À la limite du Berry et du Nivernais, il était une fois un bourg nommé La Charité-sur-Loire, à mi-chemin entre Bourges et Vézelay. La ville fut un important point de passage, en témoignent par exemple les vestiges de son prieuré datant du XIXe siècle, alors célèbre pour sa magnificence et sa richesse.
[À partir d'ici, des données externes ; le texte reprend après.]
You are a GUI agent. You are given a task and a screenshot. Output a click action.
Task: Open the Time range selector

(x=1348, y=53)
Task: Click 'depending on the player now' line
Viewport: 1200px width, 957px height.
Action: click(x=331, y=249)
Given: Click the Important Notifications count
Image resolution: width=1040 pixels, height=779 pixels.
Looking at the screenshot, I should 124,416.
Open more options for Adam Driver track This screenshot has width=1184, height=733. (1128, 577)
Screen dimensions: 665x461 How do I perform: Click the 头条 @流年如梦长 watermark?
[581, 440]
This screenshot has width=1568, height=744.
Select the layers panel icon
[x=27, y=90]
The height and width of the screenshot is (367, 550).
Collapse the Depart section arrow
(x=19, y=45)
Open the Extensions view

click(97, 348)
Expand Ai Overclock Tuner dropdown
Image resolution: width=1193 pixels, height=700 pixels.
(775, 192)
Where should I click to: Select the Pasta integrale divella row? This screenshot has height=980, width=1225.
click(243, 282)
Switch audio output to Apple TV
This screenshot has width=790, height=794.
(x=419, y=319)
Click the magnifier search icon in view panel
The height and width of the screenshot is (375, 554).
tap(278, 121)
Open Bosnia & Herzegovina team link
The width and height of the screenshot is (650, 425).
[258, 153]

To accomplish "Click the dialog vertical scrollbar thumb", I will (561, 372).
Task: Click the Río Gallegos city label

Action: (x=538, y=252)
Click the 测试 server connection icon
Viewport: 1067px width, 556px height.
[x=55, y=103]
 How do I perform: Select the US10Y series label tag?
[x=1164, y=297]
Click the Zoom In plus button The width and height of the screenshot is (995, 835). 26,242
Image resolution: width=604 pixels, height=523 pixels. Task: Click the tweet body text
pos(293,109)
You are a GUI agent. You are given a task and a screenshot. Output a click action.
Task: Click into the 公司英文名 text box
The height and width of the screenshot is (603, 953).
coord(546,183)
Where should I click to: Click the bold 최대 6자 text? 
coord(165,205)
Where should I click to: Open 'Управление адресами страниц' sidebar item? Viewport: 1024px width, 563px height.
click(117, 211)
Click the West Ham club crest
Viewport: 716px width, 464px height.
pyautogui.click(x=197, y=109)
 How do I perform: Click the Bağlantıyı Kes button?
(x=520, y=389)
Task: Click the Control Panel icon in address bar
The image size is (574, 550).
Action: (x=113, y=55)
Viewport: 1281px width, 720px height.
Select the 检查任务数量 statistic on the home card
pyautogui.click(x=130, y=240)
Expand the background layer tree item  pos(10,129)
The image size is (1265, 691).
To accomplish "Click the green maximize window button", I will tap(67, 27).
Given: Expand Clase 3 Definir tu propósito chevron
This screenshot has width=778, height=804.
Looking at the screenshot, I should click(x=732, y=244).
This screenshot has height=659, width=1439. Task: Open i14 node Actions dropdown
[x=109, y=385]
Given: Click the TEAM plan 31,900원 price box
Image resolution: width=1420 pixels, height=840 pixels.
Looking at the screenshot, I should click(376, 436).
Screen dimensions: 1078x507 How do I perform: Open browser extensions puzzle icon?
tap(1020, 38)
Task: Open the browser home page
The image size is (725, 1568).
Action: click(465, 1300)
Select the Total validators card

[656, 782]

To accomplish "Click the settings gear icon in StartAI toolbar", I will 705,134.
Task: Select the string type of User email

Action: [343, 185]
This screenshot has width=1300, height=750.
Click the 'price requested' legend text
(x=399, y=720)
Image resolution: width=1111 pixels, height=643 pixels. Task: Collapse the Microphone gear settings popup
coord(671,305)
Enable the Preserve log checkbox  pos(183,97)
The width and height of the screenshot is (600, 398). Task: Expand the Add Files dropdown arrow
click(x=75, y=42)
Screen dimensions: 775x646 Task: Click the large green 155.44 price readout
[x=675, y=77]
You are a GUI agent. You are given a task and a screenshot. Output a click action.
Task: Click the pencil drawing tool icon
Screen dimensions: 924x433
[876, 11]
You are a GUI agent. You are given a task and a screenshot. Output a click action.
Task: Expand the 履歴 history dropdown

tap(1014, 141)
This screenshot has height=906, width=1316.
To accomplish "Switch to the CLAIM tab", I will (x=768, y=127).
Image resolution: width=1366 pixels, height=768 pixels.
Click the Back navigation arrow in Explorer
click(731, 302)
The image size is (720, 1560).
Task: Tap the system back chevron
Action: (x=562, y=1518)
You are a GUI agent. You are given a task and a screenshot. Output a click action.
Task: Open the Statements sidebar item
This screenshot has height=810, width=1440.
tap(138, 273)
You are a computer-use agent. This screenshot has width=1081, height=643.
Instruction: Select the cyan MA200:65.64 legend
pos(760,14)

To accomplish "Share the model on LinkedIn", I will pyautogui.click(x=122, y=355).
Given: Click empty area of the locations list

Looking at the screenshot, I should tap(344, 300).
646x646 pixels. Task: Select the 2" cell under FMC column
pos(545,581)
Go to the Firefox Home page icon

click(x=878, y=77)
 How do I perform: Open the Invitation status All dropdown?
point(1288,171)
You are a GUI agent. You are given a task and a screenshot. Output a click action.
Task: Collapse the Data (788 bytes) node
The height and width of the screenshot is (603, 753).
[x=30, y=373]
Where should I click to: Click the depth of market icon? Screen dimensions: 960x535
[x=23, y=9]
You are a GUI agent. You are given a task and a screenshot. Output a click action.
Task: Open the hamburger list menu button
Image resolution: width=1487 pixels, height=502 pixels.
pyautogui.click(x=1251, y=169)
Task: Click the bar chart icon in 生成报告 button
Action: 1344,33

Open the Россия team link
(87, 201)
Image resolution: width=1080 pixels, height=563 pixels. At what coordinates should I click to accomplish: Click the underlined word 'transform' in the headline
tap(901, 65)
En déprise démographique depuis l’après-guerre, entre désindustrialisation et exode rural, c’est aujourd’hui une bourgade assoupie et périphérique où la vie suit son cours comme elle peut.
Et c’est sur cette vie que fait fond la première partie de Si on te donne un château…. Le film, et nous avec lui, suit en effet les employés d’une agence immobilière dans leur routine quotidienne : évaluer les biens que leurs propriétaires souhaitent vendre ou louer, accompagner les acquéreurs ou locataires potentiels dans leurs visites, constituer leurs dossiers, détailler les avantages (parfois les désavantages) des lieux…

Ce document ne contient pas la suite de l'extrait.